Things remained tight in the third set, although the Cougars found themselves up 22-19 late. But a Ferreira kill went just wide, which cut the lead at 22-20 instead of seeing BYU stretch it to 23-19. The Cougars got back the lead, however, and had three different set points, but failed to close again, as the Bruins took the third set 29-27 on a kill from Jake Arnitz.

"That's sports. He missed by a margin that was very small, but who knows? Maybe it's a different outcome," Olmstead said of the critical point that cut his team's lead to 22-20. "But you can't look at that and say, 'Yes, it's going to be a different outcome.'"

The good news for the Cougars was Sander finding a bit of a groove, after his very slow start, with the senior ending the third set with eight kills on a .167 hitting percentage for the match.
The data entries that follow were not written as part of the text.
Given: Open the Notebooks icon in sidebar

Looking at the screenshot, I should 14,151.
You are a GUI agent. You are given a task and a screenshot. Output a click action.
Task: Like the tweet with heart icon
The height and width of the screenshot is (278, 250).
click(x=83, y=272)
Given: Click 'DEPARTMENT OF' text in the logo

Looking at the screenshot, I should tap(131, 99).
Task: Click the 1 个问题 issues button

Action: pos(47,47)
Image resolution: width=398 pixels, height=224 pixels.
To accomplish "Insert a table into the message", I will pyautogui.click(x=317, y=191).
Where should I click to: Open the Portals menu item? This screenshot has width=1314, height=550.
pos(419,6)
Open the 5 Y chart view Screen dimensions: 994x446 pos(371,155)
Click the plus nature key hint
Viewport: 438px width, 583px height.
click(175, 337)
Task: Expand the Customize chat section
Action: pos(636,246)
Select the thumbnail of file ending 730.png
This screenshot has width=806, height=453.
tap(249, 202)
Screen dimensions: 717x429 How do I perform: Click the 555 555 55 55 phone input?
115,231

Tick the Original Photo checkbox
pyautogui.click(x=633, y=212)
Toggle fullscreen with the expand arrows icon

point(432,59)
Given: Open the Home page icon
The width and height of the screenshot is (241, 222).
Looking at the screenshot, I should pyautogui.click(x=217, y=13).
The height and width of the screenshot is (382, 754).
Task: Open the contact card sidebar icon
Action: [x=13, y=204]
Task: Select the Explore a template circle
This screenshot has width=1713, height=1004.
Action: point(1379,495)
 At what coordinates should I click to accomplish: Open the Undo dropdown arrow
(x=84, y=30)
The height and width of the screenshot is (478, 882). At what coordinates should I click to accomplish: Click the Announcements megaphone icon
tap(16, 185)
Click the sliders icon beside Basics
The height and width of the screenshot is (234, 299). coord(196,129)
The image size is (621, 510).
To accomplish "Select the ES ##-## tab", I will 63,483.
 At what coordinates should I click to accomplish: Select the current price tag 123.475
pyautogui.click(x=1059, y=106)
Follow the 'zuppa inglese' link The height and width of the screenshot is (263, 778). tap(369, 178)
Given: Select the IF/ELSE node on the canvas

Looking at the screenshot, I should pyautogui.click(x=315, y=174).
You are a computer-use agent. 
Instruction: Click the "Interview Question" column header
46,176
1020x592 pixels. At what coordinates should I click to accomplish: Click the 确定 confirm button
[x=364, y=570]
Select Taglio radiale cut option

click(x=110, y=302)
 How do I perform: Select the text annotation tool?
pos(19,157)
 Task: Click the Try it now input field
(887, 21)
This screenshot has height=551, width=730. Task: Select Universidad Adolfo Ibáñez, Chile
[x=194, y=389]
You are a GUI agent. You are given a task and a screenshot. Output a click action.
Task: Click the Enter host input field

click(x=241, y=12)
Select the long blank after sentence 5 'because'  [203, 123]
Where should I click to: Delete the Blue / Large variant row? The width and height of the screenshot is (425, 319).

In the fourth set, the Bruins led throughout, then closed things out, sending the Cougars home to Provo earlier than hoped.

Thursday marked the third straight year BYU participated in the NCAA championships, having reached the championship match the prior two seasons, although Olmstead believes doing as much this year may have been the greater accomplishment than the prior two.

"This team has been through more, and it's not things we share with everybody, and it's not excuse. It's just important for these guys to remember," Olmstead said. "I've never had a group go through more adversity during the school year...So to think that this group is even here, in this moment...I'm just proud of these guys. Every single one of them."